Un intervento chirurgico per rimuovere il prostatica benigna

Ipertrofia prostatica benigna: farmaci in combinazione, Turp, Laser

Massaggiatore della prostata

Ipertrofia prostatica benigna trattamenti chirurgici. Esistono diverse opzioni chirurgiche tra le quali scegliere, ognuna delle quali comporta vantaggi e svantaggi.
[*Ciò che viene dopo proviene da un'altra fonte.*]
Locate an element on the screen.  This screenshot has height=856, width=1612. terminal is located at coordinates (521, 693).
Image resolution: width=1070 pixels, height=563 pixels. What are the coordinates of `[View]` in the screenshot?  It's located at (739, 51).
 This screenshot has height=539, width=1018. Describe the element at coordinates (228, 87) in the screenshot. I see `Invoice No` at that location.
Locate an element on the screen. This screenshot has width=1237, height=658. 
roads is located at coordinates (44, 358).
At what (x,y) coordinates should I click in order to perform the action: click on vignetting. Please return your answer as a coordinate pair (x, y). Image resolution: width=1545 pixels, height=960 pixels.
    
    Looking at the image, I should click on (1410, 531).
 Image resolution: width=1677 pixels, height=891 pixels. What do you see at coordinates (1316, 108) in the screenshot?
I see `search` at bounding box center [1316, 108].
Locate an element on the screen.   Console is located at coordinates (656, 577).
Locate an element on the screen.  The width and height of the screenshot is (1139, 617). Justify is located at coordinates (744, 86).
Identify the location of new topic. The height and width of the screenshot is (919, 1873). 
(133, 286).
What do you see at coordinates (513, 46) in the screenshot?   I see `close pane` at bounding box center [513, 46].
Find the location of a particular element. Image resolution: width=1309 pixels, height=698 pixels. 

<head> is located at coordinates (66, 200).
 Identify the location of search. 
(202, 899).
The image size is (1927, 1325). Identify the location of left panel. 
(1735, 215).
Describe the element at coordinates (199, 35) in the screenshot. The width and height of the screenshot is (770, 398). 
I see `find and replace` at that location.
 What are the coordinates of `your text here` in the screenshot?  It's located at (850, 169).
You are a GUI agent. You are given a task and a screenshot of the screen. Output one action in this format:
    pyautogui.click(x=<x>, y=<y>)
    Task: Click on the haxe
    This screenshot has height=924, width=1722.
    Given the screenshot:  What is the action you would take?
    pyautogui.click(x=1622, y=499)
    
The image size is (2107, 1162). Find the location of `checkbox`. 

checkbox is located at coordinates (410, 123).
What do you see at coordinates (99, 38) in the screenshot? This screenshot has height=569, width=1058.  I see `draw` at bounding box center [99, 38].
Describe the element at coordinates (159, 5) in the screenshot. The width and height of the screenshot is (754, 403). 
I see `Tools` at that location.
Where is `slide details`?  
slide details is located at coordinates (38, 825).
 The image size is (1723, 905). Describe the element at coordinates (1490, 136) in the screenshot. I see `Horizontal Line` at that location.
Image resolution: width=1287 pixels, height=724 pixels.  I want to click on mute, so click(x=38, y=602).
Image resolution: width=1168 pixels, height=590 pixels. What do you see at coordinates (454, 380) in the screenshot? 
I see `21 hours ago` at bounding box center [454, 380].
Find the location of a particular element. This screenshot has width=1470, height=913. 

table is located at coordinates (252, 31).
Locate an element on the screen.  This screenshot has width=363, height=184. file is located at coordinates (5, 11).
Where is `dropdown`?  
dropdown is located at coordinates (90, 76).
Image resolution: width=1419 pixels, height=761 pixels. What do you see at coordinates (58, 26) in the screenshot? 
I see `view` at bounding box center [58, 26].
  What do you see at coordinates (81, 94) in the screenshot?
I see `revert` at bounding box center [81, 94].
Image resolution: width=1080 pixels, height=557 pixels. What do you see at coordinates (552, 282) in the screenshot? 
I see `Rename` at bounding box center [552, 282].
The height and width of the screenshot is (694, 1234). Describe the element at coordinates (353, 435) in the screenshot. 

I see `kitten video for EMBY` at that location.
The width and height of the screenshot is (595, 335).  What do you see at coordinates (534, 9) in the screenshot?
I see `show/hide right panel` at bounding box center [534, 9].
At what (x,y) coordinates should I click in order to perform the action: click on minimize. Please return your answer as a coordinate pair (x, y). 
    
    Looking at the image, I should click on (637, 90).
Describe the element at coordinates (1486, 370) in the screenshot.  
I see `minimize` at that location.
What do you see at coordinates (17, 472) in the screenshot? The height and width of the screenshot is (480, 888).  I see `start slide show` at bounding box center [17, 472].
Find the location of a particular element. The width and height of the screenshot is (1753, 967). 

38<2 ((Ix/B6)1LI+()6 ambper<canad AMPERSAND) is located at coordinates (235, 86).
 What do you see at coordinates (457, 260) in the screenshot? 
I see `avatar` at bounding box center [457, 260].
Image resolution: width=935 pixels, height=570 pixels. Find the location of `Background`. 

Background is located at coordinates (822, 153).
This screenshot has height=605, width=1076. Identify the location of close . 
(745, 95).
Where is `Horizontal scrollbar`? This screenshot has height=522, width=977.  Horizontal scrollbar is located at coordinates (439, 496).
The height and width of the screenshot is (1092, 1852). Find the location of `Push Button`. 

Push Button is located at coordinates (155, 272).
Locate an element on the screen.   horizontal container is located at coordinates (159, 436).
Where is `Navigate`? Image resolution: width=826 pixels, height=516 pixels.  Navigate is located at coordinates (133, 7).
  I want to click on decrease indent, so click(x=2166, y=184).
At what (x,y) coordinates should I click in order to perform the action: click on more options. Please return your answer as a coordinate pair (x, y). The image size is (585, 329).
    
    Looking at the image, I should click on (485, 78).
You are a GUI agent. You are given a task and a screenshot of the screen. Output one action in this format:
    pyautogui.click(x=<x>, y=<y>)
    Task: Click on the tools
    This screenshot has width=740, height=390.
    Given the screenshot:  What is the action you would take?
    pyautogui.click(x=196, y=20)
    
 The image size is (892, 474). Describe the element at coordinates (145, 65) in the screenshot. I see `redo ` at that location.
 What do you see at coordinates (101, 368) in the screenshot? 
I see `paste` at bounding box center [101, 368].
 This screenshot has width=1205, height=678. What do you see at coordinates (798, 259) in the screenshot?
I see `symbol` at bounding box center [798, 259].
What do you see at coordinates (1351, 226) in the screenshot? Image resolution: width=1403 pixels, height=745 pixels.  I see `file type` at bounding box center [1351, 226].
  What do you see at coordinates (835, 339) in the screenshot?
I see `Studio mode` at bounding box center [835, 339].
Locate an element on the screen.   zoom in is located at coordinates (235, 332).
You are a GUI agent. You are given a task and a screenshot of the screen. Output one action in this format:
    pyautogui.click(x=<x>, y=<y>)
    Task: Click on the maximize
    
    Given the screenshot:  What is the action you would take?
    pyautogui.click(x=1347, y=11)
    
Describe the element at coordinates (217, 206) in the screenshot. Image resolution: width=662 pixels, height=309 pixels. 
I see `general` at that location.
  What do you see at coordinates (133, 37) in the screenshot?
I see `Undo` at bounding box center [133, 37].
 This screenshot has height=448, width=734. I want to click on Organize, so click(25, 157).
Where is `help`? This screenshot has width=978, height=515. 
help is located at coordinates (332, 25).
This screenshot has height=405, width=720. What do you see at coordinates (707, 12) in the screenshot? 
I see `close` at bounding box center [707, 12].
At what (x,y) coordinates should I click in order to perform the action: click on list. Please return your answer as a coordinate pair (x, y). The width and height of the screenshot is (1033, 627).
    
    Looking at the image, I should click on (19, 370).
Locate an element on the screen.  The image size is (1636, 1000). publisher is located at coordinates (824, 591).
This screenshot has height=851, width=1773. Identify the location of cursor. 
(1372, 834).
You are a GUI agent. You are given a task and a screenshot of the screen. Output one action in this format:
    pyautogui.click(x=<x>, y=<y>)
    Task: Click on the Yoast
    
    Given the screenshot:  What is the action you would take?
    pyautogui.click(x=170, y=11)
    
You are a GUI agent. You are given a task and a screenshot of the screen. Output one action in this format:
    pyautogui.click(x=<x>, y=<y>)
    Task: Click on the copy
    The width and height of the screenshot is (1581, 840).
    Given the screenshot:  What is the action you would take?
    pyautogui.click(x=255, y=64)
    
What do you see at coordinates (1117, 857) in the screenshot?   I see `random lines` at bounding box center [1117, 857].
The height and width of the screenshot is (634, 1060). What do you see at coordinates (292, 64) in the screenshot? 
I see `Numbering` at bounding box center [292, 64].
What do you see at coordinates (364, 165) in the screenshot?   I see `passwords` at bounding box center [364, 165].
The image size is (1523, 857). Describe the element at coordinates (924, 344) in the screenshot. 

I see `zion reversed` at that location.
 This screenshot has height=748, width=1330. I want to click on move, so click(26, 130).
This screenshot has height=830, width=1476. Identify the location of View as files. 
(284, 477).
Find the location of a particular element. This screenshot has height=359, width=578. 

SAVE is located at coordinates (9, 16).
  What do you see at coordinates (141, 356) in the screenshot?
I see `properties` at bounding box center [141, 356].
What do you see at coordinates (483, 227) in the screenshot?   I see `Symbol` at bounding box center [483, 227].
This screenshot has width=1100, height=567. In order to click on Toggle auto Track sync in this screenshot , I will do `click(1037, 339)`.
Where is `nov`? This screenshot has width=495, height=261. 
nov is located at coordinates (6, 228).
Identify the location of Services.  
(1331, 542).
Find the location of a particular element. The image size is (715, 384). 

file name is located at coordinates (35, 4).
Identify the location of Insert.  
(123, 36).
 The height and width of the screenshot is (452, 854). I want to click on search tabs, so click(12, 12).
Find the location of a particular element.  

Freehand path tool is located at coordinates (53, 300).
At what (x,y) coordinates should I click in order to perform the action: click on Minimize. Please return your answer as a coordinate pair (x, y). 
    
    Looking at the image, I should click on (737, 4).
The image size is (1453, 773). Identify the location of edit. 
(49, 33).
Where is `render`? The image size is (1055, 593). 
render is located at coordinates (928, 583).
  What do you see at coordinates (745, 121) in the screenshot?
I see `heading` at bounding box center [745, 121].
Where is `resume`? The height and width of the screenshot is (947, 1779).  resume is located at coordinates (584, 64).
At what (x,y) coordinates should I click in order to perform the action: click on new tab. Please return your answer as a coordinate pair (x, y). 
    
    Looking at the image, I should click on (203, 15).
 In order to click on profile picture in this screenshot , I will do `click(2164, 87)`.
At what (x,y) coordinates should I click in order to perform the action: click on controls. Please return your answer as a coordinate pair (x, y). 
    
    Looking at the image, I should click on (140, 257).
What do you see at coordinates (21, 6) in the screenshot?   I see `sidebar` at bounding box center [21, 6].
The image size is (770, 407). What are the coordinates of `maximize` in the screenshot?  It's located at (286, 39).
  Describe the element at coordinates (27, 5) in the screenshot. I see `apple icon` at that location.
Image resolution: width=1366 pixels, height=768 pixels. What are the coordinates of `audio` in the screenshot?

La scelta dipende dalla specializzazione del medico e dalla disponibilità della struttura ospedaliera. È particolarmente raccomandata per i pazienti che assumono farmaci che fluidificano il sangue nel trattamento di altre patologie.

I vantaggi della vaporizzazione laser sono: -migliora immediatamente il flusso urinario; -richiede una degenza breve; -richiede una cateterizzazione ridotta: -presenta un basso rischio di complicanze; -permette di continuare ad un intervento chirurgico per rimuovere il prostatica benigna farmaci che fluidificano il sangue. La luce intensa del laser vaporizza il tessuto prostatico, mentre il calore chiude i vasi sanguigni. In questo modo il paziente perde solo una piccola quantità di sangue.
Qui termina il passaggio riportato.